For the past several years I have reexamined my painting practice and my role as an artist. I am interested in uncertainty in the space that exists between abstraction and representation. These two concepts dominate the history of painting and you can ride the edge of either one like a wave. I want that slippage of one space to occupy the other.  I don’t think painting should be clear as to what you are seeing; there should be a journey, a quest and a reward.  If there is something in my approach to painting that can be reductive in what I do, it would be painting at human scale, making the process visible, letting the viewer account for the application of paint, see the layers and to experience the work in its entirety. I want paint to sit on the surface like modern art but I also want it to optically blend from a distance as when you look at a landscape, space opens up and push and pull occurs in the experience.  Painting is a much-needed meditation in this world, a pulse check, a human connection to the physical world, a counterpoint to the digital age. How we encounter images, information, and facts on a daily basis is most likely to be digital, which extends the life of a painting but does not substitute it.

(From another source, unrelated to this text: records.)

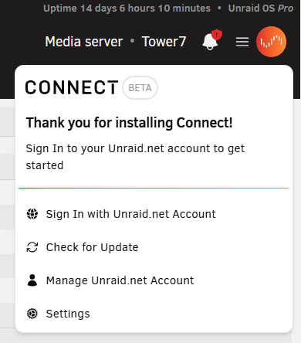The image size is (301, 343).
Task: Click the orange Unraid logo avatar
Action: [271, 42]
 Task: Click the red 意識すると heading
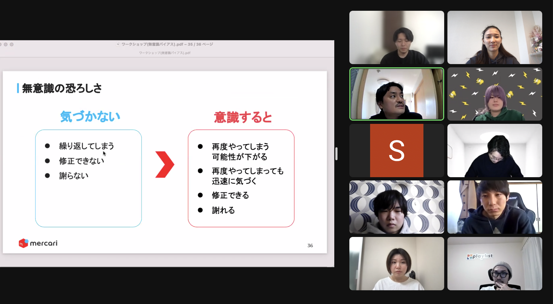(x=243, y=117)
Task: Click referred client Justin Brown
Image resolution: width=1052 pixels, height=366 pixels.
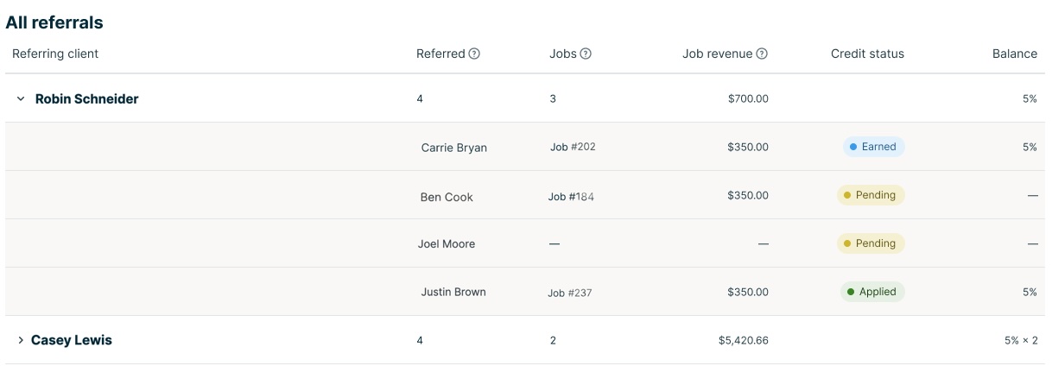Action: point(453,292)
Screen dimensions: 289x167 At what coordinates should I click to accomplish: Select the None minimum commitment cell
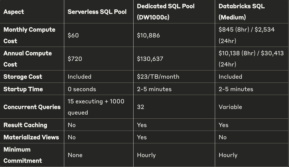(75, 155)
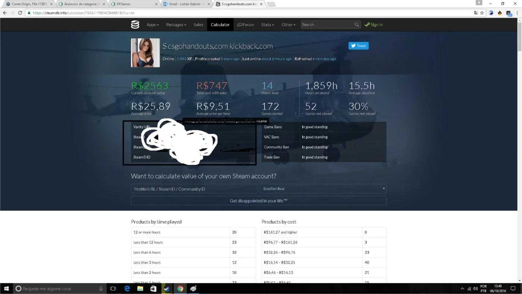
Task: Expand the Packages dropdown menu
Action: pyautogui.click(x=176, y=25)
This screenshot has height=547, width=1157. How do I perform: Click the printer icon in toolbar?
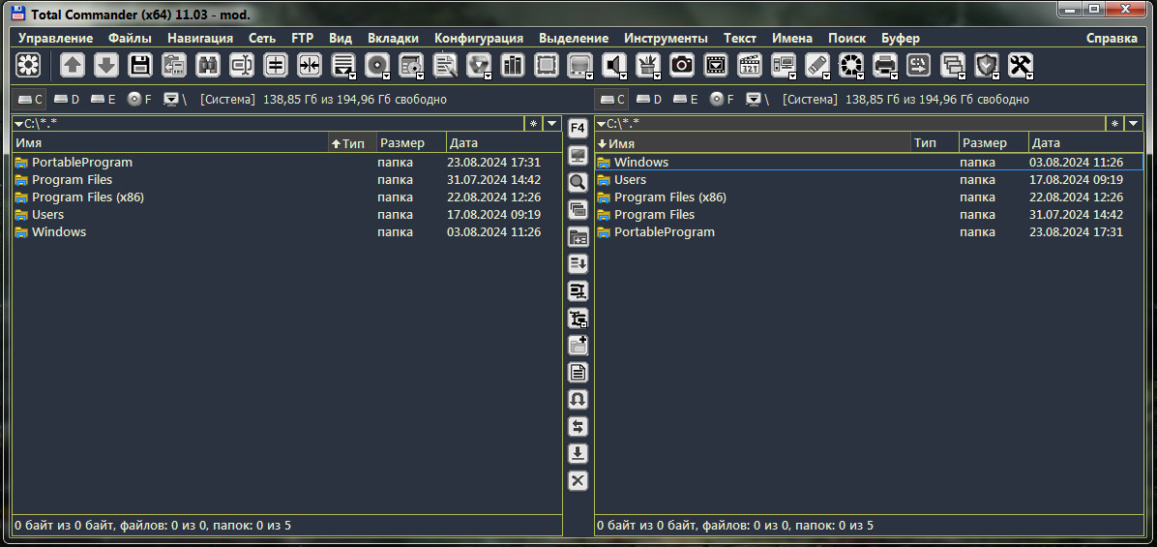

We rely increasingly more and more on information either stored or generated from technology to validate and inform our knowledge, opinion and place in the world. I see an opportunity to extend the meaning of painting through these platforms, to not only place paintings in the physical world but also in the digital realm, the realm of social media. I am interested in what counts as knowledge, perhaps in the Socratic sense but also how we discriminate and sort through the mountains of information we need to sift through. 

Painting for me continues to be important because it is what I value. It encapsulates the human experience; it is sophisticated and contemplated; it is singular. A painting does not change- it changes you.